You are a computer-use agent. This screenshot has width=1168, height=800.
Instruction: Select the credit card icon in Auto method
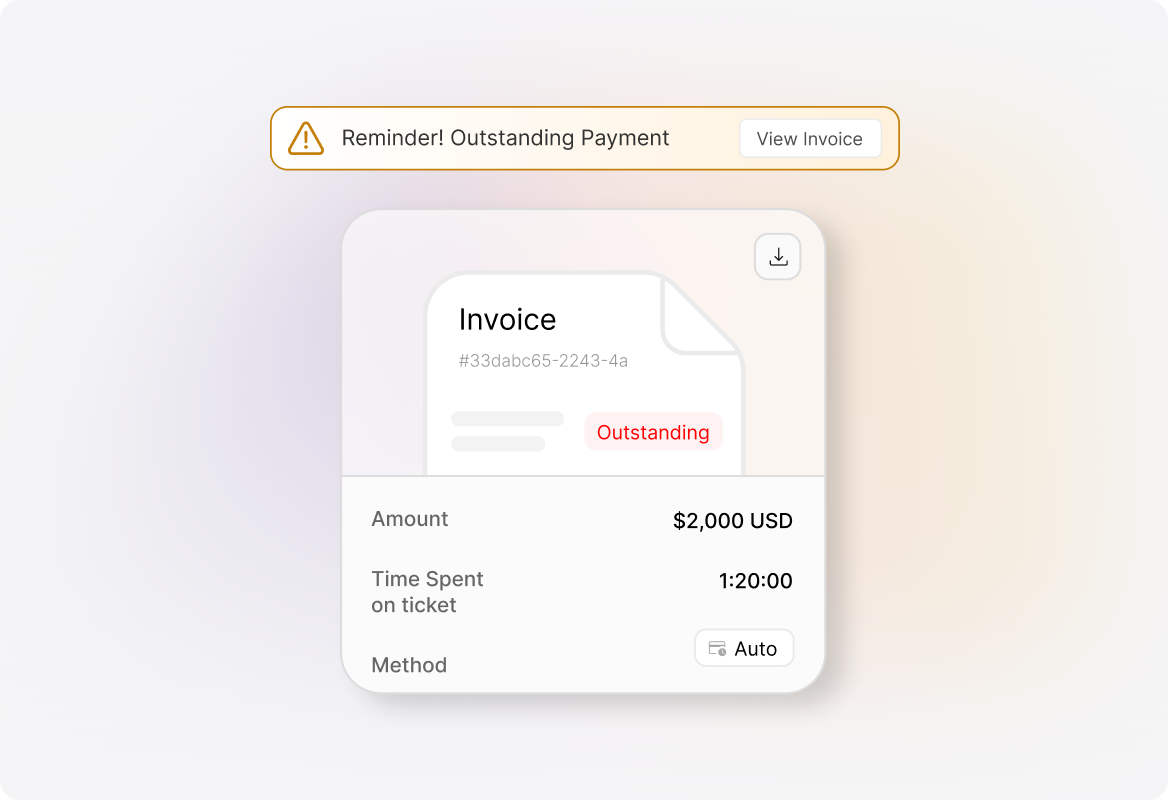point(717,648)
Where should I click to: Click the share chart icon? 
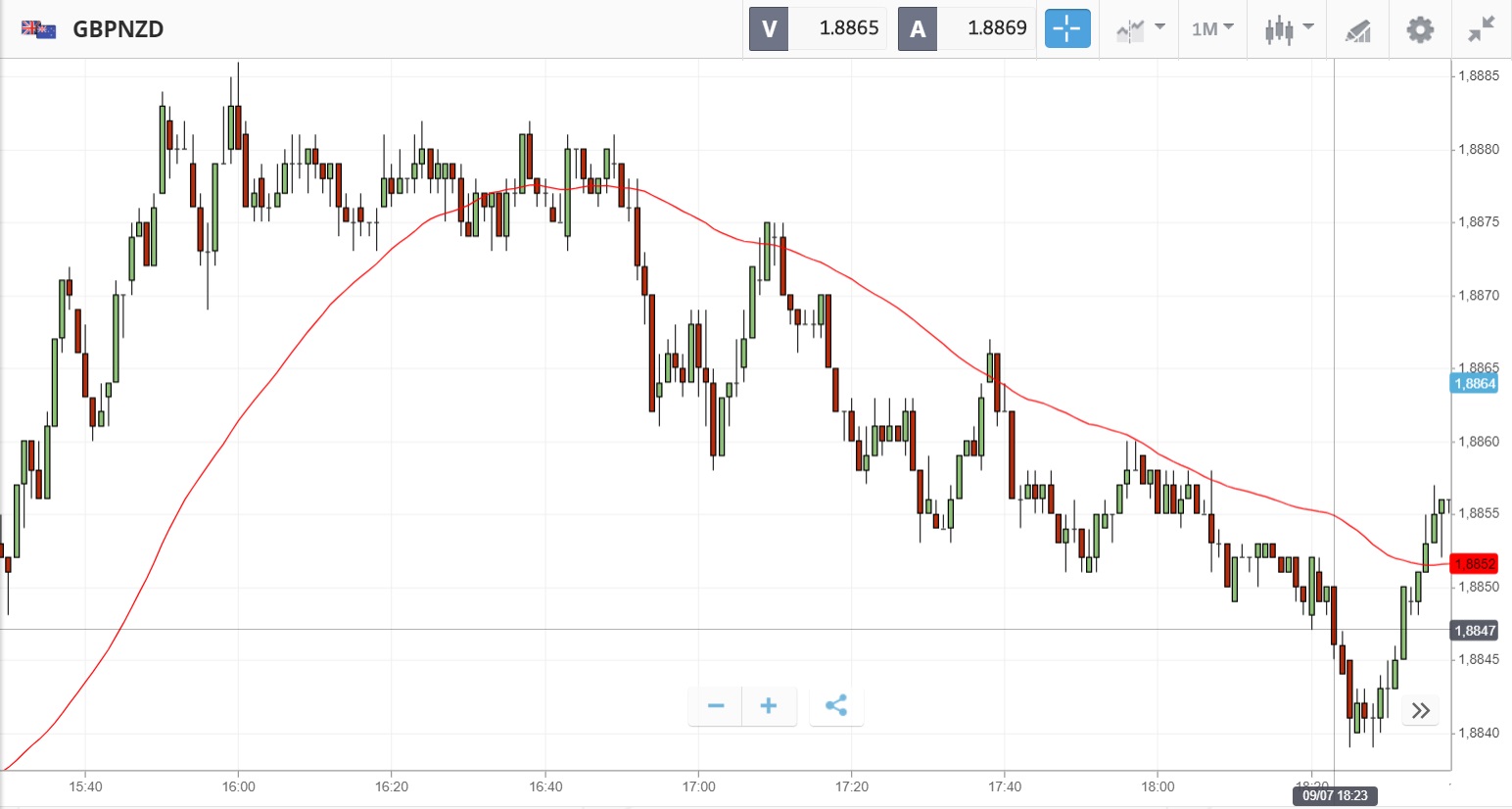(x=836, y=705)
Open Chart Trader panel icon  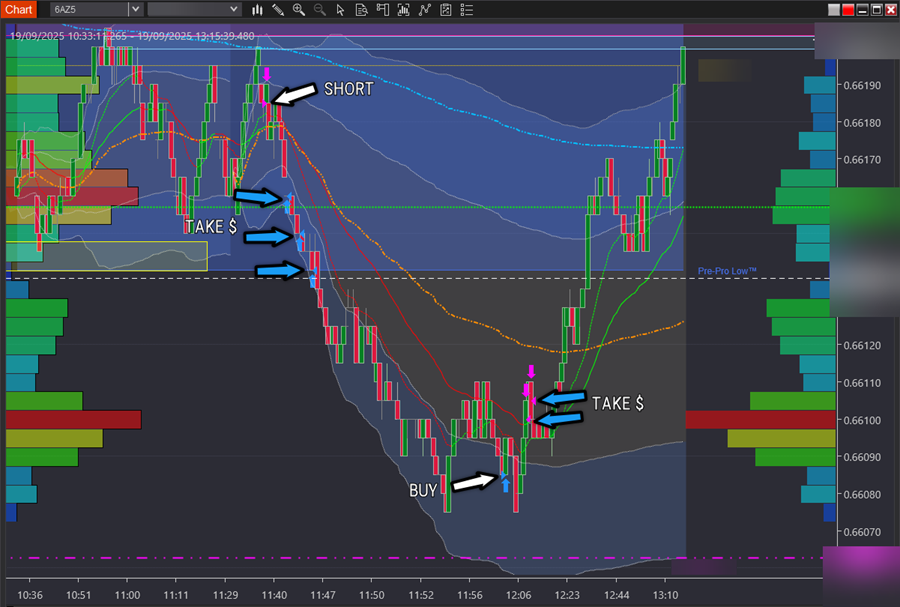coord(382,9)
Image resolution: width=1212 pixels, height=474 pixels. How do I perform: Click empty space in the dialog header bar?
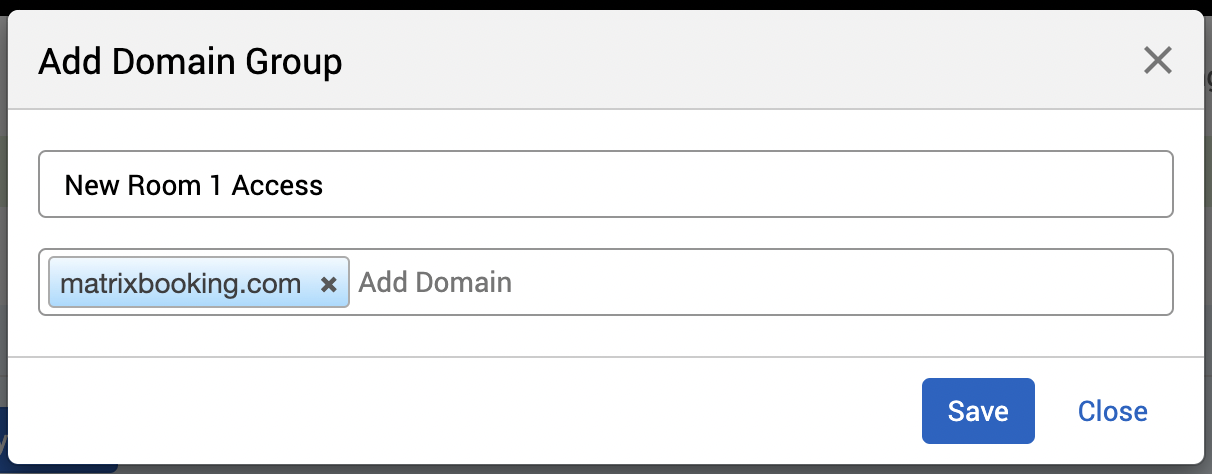(x=700, y=62)
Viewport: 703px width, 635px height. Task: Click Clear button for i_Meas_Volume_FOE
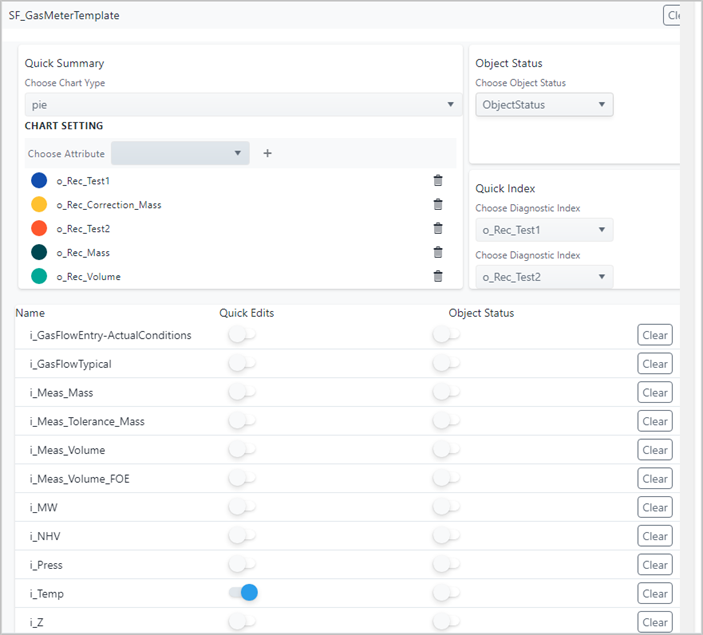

WHAT YOU HAVE TO DO ▸ Repeat, exactly and with no pictures, each line from the line that holds "Image resolution: width=1212" through the last line of the records above.

ANSWER BOX ▸
Image resolution: width=1212 pixels, height=474 pixels. How do I perform: Click empty space in the dialog header bar?
(x=700, y=62)
Viewport: 703px width, 635px height. Task: Click Clear button for i_Meas_Volume_FOE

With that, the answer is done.